* PROBLEMA A: Transcreva o trecho do texto sobre Jeremy Corbyn e a terceira via que começa em "Jeremy Corbyn e" e termina em "no Reino Unido.".

* TEXTO FORNECIDO:

# # # # # # #

Jornal GGN – O desempenho do líder do Partido Trabalhista, Jeremy Corbyn, nas eleições legislativas do Reino Unido assinalam o fim da experiência trabalhista com a terceira via, que defende a conciliação da esquerda com o livre mercado e que foi a tônica da gestão de Tony Blair.
 
A análise é do cientista político Mathias Alencastro, que, em sua coluna de hoje na Folha de S. Paulo, afirma que a mudança de rumo da esquerda britânica acompanha uma tendência de toda a Europa, onde os partidos que adotaram a terceira via estão em “risco existencial”. 
 
Apesar desta mudança, a celebração do resultado de Corbyn “mostra como a esquerda se acostumou com vitórias de Pirro”, afirma Alencastro. Para ele, a esquerda portuguesa conseguiu resolver com o impasse populista, com Antônio Costa liderando uma que fez o “impossível: desacelerar a austeridade sem alienar os mercados”. 

 
Leia a coluna completa abaixo: 
 
Da Folha
 
Jeremy Corbyn e o impasse populista
 
Por Mathias Alencastro
 
As universidades do Reino Unido têm sido o principal laboratório de ideias da esquerda europeia nas últimas três décadas. A “terceira via”, que defende a conciliação da esquerda com o livre mercado, foi elaborada por Anthony Giddens na London School of Economics.
 
Base programática dos governos de centro-esquerda nos anos 1990-2000, o conceito ingressou na política pelas mãos do líder do Partido Trabalhista, Tony Blair. Ele conseguiu a façanha de renovar seu mandato de primeiro-ministro em três eleições seguidas, até a desastrosa invasão do Iraque, em 2003, liquidar o seu capital político.
 
O “populismo”, redefinido por Ernesto Laclau como a disputa entre o povo e a elite, ganhou notoriedade com os debates organizados por Chantal Mouffe na Universidade de Essex, também no Reino Unido.
 
Influenciadas pelo sucesso da esquerda latino-americana da década passada, as ideias populistas orientaram a campanha do líder do Partido Trabalhista, Jeremy Corbyn. Sua notável performance nas legislativas põe um ponto final na era Blair e, de quebra, na experiência trabalhista com a terceira via.
 
Essa virada de página da esquerda britânica acompanha uma tendência da Europa continental, onde movimentos inspirados pelas teses de Laclau estão colocando os partidos que adotaram a terceira via em risco existencial.

# # # # # # #

* PROBLEMA B: Reproduza apenas as linhas abaixo, começando na que contém "The image size is (745, 539)." e terminando na que contém "Viewport: 592px width, 634px", substituindo "icon" por "button". O restante deve permanecer idêntico.

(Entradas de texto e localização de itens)

# # # # # # #

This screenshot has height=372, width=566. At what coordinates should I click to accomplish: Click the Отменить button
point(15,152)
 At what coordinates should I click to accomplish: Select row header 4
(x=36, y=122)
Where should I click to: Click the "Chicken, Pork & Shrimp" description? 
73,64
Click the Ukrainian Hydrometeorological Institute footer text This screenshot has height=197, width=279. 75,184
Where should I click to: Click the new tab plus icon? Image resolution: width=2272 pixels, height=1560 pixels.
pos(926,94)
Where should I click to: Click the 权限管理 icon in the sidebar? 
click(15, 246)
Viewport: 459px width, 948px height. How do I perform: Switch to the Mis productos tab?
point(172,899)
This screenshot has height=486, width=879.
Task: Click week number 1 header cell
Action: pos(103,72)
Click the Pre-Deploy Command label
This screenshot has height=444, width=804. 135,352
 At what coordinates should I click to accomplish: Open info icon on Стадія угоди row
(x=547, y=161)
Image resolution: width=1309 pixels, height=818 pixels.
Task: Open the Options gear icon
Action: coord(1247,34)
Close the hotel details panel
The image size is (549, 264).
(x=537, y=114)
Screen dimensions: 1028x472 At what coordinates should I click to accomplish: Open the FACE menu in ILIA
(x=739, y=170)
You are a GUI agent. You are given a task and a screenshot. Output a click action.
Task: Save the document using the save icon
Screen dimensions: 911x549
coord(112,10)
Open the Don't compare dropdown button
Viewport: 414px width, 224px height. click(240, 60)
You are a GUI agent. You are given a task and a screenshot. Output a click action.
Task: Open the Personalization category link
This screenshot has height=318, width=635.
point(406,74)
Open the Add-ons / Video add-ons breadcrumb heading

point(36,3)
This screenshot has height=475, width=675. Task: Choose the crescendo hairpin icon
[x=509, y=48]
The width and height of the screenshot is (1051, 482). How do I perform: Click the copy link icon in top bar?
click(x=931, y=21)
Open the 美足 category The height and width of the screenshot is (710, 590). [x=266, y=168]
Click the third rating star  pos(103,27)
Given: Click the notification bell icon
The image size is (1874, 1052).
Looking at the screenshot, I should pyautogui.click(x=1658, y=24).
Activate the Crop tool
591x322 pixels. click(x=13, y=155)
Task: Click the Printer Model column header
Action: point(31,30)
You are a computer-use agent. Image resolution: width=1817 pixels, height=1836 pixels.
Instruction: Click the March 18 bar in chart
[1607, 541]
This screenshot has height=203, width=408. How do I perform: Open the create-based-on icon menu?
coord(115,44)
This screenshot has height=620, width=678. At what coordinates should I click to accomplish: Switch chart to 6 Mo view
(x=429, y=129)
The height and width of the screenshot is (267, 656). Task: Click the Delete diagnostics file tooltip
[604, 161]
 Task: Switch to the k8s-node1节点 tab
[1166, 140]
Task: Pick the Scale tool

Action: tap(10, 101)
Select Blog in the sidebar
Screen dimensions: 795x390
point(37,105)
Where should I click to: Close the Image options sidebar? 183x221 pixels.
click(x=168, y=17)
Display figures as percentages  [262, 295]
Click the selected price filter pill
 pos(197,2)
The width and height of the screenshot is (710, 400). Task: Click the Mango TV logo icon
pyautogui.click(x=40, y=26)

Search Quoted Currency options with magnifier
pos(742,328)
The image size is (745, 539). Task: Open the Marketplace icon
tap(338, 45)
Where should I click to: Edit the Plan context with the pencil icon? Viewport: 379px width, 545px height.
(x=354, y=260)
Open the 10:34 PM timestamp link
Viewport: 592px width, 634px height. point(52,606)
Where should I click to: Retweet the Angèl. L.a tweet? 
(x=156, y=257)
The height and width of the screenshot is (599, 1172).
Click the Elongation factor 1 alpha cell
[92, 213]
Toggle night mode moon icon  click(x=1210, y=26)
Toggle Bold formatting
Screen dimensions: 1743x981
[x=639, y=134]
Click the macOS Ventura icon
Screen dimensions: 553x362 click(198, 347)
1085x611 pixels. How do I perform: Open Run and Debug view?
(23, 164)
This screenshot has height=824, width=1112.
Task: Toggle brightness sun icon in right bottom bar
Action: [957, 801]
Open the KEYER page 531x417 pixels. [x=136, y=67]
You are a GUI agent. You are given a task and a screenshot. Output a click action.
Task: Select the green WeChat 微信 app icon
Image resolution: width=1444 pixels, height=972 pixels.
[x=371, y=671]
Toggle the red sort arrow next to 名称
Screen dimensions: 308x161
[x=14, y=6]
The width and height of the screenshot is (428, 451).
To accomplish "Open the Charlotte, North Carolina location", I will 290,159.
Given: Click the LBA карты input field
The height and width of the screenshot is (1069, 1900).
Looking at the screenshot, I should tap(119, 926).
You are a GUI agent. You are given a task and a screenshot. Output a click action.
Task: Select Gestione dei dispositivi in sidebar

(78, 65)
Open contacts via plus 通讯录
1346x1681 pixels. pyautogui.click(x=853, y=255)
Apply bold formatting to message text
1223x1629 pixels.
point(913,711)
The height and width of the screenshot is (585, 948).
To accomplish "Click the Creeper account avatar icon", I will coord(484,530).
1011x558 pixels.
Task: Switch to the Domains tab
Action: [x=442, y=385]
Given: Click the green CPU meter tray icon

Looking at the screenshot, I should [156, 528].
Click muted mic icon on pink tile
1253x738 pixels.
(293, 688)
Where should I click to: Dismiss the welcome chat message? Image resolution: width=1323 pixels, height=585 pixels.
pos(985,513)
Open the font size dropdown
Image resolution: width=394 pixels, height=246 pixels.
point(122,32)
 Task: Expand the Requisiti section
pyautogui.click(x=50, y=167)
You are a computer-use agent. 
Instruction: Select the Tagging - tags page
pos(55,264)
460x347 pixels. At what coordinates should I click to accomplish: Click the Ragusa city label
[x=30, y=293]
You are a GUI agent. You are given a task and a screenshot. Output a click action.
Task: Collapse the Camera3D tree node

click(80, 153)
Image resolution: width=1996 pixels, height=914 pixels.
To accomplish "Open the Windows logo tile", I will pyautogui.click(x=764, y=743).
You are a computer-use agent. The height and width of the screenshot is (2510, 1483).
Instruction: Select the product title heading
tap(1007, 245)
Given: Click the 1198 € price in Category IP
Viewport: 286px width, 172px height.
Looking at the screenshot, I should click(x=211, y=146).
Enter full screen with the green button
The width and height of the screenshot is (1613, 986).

# # # # # # #

* RESPOSTA ESCRITA A:
Jeremy Corbyn e o impasse populista
 
Por Mathias Alencastro
 
As universidades do Reino Unido têm sido o principal laboratório de ideias da esquerda europeia nas últimas três décadas. A “terceira via”, que defende a conciliação da esquerda com o livre mercado, foi elaborada por Anthony Giddens na London School of Economics.
 
Base programática dos governos de centro-esquerda nos anos 1990-2000, o conceito ingressou na política pelas mãos do líder do Partido Trabalhista, Tony Blair. Ele conseguiu a façanha de renovar seu mandato de primeiro-ministro em três eleições seguidas, até a desastrosa invasão do Iraque, em 2003, liquidar o seu capital político.
 
O “populismo”, redefinido por Ernesto Laclau como a disputa entre o povo e a elite, ganhou notoriedade com os debates organizados por Chantal Mouffe na Universidade de Essex, também no Reino Unido.

* RESPOSTA ESCRITA B:
The image size is (745, 539). Task: Open the Marketplace button
tap(338, 45)
Where should I click to: Edit the Plan context with the pencil button? Viewport: 379px width, 545px height.
(x=354, y=260)
Open the 10:34 PM timestamp link
Viewport: 592px width, 634px height. point(52,606)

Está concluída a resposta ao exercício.